The third, and perhaps most telling, point--which concerns the so-called "scaremongering"--was that Conservative members of the council agreed with what was happening and that it was a prudent way to plan. Those members thought that this was the right way to look at what might happen to the budget in the year ahead. Are
Conservative Members saying that their party colleagues on the county council were--to quote the hon. Member for Bury St. Edmunds--"crying wolf" and "scaremongering"? Conservative members of the council agreed to the plan.
The hon. Member for Bury St. Edmunds was not pleased that some of his local papers were turning against the Conservatives, which shows that the papers have been forced to conclude that what the county council was saying had a lot of sense behind it. All I can say is that, if he is worried about his local papers turning against the Conservatives for once, he should try being a Liberal Democrat. We know what it is like to have Tory-supporting newspapers saying the most awful nonsense about us, time after time. If he is worried that a Conservative-run paper--as I have no doubt it is--in his area has suddenly found that the truth is so clear that it has to complain about what is happening to local people under a Conservative Government, he should experience what is happening elsewhere.
I have one point of agreement with Conservative Members. It is true that Labour is promising no more, and shame on it for that. It is also true that, although Conservative party members may not want more money for local government, they do want--they have, as I have said before in the House, made it their official policy--the cap to be lifted. They are right, and it is to the shame of this Government that they have not gone along with their own members' requirement in the motion that was passed by the Conservative party conference.
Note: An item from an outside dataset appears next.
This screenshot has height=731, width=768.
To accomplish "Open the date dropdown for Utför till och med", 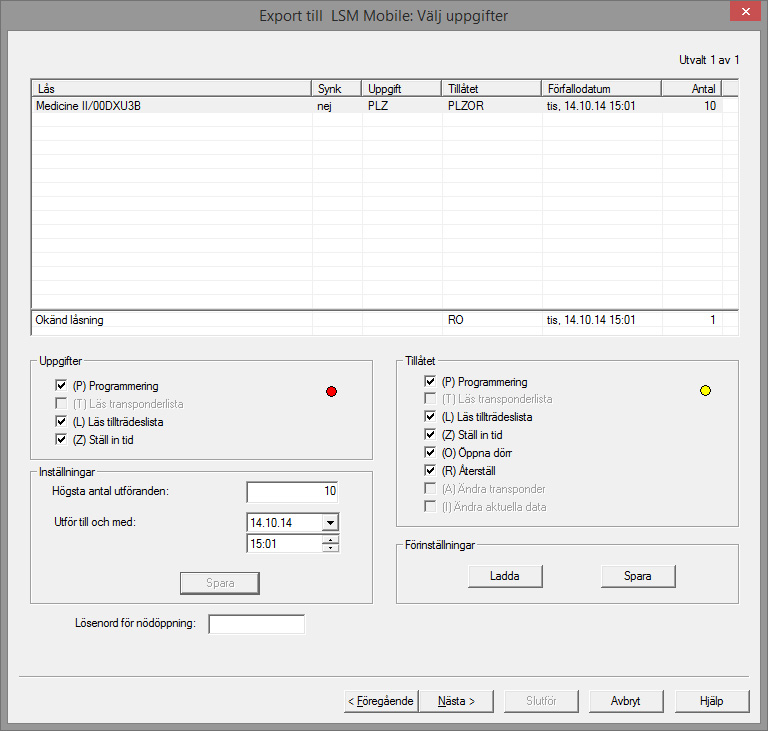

I wish to refer to the council's efficiency, or lack of it. Since the new administration took over in Suffolk three or four years ago, there have been no less than £40 million-worth of cuts. Some of those, sadly and inevitably, have been real cuts in services, but a large proportion have been efficiency savings. There always will be some efficiency savings that any large organisation can make, year on year, and that has been done effectively by this administration.
If Conservative Members are now saying that the present county council is inefficient, how much more inefficient must the previous Conservative administration have been before those £40 million-worth of cuts were made? The Conservatives controlled Suffolk for more than 100 years, yet at the end of that period the new Liberal and Labour administration has been able to make massive efficiency savings over the short four years that it has been in power. I am delighted that Conservative Members are saying that the new administration is still inefficient, in so far as that must mean that they condemn out of hand the previous Conservative administration, which was rightly thrown out of office four years ago.
"Tory MPs declare war on council".
If the hon. Gentleman feels that that is the right way to start a dialogue, his electors may have a different idea.
Mr. Spring:
The hon. Gentleman completely misses the point. There has been no dialogue for four years, and we--as Suffolk Members of Parliament--have had to put up with that. To criticise Suffolk Members a matter of weeks before the county council elections for rightly reacting with anger to what has gone on reflects an attitude of mind that is wholly inappropriate, and shows the hon. Gentleman's complete lack of understanding of the circumstances in Suffolk.